« Cette décision n’est pas prise à la légère » explique Maxime Tichadou, co-dirigeant des deux structures. Dans un communiqué, les directeurs expliquent cette décision par un contexte qu’ils jugent de plus en plus difficile pour leur activité. Ils évoquent notamment des « sabotages répétés » de leur outil de travail ainsi que des « pressions » exercées sur leur activité. Ils ne désignent toutefois ni les auteurs présumés de ces actes ni les structures qu’elles mettent en cause.
« La fermeture doit nous permettre de préserver nos équipes, de prendre les dispositions nécessaires et de préparer sereinement la reprise », expliquent-ils.
Une concurrence jugée difficile à supporter
CocoBeach Hamjago et CocoBoat Mayotte dénoncent également la coexistence entre les professionnels déclarés et certaines activités qu’elles qualifient d’informelles.
CocoBoat Mayotte affirme exercer depuis 2022 une activité déclarée de transport maritime de passagers. Selon l’entreprise, ses navires sont assurés et exploités par des marins professionnels diplômés et expérimentés, titulaires du brevet de Capitaine 200, formés à la sécurité maritime, la survie en mer et les premiers secours.

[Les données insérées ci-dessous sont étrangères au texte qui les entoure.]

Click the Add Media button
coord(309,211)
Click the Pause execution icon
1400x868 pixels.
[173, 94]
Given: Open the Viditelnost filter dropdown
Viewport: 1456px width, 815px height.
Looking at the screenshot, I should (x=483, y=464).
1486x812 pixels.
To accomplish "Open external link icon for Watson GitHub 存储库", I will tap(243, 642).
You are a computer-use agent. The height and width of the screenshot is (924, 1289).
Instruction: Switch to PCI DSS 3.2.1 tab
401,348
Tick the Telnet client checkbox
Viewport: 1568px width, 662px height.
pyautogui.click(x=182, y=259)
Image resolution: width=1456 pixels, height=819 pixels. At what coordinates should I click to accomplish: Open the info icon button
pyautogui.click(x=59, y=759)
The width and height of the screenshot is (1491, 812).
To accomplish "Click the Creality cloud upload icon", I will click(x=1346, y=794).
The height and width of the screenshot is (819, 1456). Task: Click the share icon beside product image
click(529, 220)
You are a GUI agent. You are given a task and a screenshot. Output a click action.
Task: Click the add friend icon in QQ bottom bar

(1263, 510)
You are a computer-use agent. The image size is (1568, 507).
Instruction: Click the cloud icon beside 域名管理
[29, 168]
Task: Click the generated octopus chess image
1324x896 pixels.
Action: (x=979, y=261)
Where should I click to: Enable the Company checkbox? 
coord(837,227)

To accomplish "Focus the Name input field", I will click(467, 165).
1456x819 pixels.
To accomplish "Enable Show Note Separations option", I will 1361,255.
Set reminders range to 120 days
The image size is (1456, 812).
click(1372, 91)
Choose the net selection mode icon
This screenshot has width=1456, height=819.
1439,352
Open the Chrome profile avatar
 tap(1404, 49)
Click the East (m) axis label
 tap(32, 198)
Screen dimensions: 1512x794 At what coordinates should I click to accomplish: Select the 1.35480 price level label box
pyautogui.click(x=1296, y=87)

« La concurrence fait naturellement partie de toute activité économique et elle est légitime lorsqu’elle s’exerce dans des conditions équitables », estime Maxime Tichadou.
Une fermeture temporaire
« C’est une fermeture temporaire, insiste le dirigeant. On reprend nos activités le vendredi 21 août ». Il explique avoir choisi de gérer les difficultés rencontrées « par les voies appropriées ».
Il tient également à dissiper toute confusion avec l’accident maritime survenu la semaine dernière, qui a fait deux morts, et dont l’entreprise n’est absolument pas impliquée. « Je ne voulais pas que les gens croient que cette fermeture y était liée », éclaircit-il.